**Segmento di testo:**
La crittografia end-to-end implica che solo mittente e destinatario possano leggere il contenuto del messaggio. Ciò nel senso più stretto del termine. Nessun intermediario, dunque, ha accesso alle chiavi di decrittazione. Nemmeno il provider del servizio. Nel caso di Gmail, però, le cose risultano diverse. Il funzionamento è leggermente meno “chiuso”. Il messaggio viene cifrato nel browser, e per gestire lo scambio delle chiavi di cifratura entra in gioco un elemento terzo. Ovvero il Key Access Control List (KACL).
Tale server, che può essere gestito internamente o nel cloud, si occupa della distribuzione delle chiavi. Rendendo così possibile la cifratura e la successiva decifratura del messaggio. Anche se Google assicura che le chiavi vengono cancellate subito dopo l’uso, il solo fatto che un’entità terza possa accedervi, impedisce di parlare di una crittografia end-to-end in senso assoluto. È importante sottolineare che le soluzioni attualmente disponibili per garantire una cifratura conforme sono spesso macchinose. Oltre che costose e difficili da implementare. In tale scenario, la proposta di Google rappresenta un compromesso pragmatico. Non perfettamente blindata, ma sufficientemente sicura.
Dunque, la nuova crittografia di Gmail non è rivoluzionaria quanto possa sembrare. Ma rappresenta comunque un passo avanti. Non sarà l’ideale per i puristi della privacy, ma per molte aziende potrebbe essere il giusto equilibrio tra sicurezza, efficienza e usabilità. Come spesso accade nel mondo dell’informatica, bisogna raggiungere un compromesso.

**Record:**
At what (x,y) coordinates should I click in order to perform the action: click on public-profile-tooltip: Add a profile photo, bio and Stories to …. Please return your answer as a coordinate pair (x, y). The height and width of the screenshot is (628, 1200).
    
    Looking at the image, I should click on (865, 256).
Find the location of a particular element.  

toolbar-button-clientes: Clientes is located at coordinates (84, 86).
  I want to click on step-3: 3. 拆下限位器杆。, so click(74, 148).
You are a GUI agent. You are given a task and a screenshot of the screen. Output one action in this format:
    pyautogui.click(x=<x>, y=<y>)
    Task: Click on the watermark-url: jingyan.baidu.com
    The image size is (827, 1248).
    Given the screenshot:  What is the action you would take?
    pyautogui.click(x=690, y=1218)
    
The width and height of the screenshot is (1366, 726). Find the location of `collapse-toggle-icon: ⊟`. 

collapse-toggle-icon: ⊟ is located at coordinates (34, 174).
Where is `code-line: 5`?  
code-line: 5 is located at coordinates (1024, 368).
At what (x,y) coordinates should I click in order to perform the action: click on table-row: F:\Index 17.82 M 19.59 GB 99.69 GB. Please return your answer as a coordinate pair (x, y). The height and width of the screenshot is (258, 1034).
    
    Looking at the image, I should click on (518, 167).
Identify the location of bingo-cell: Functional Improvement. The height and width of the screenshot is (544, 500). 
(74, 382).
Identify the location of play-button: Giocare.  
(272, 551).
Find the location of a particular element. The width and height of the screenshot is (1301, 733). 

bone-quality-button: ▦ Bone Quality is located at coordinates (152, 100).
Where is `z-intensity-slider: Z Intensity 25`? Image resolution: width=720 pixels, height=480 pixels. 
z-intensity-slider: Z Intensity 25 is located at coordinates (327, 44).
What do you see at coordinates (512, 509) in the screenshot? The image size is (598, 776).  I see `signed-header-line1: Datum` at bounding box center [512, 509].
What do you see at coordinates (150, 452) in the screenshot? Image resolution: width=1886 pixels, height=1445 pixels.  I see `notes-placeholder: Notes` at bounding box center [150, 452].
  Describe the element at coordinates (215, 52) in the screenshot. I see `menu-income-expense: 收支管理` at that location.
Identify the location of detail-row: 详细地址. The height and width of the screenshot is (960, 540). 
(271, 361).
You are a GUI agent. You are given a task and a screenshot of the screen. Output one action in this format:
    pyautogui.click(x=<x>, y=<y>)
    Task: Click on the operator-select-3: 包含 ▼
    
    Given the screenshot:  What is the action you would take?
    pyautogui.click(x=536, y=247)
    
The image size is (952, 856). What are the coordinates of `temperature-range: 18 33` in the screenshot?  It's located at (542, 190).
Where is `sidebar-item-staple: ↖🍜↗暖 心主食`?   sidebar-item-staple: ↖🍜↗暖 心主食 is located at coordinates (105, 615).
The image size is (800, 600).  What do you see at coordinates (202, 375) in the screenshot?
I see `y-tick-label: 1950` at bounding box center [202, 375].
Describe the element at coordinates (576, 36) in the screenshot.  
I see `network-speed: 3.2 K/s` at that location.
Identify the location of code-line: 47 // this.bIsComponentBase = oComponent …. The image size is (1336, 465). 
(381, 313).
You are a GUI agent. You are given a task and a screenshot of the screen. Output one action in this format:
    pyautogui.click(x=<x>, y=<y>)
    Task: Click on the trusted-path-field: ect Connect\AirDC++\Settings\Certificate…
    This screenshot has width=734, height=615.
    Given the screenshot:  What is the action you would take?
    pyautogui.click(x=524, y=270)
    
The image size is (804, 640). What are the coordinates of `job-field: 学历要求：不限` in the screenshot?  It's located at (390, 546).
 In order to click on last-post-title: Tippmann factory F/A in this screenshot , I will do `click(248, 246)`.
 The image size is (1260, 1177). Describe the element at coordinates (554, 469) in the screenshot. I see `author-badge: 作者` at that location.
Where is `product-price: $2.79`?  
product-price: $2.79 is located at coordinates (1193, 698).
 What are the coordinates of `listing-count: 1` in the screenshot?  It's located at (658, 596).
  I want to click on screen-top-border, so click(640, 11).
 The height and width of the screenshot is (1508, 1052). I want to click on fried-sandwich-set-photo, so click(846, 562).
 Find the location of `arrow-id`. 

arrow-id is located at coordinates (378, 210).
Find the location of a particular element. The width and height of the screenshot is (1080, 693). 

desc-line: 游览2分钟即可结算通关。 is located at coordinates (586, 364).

**Cosa fare:** Cita parola per parola il passo del testo sulla crittografia di Gmail che inizia con "Dunque, la nuova" e termina con "raggiungere un compromesso.".

**Compito svolto:**
Dunque, la nuova crittografia di Gmail non è rivoluzionaria quanto possa sembrare. Ma rappresenta comunque un passo avanti. Non sarà l’ideale per i puristi della privacy, ma per molte aziende potrebbe essere il giusto equilibrio tra sicurezza, efficienza e usabilità. Come spesso accade nel mondo dell’informatica, bisogna raggiungere un compromesso.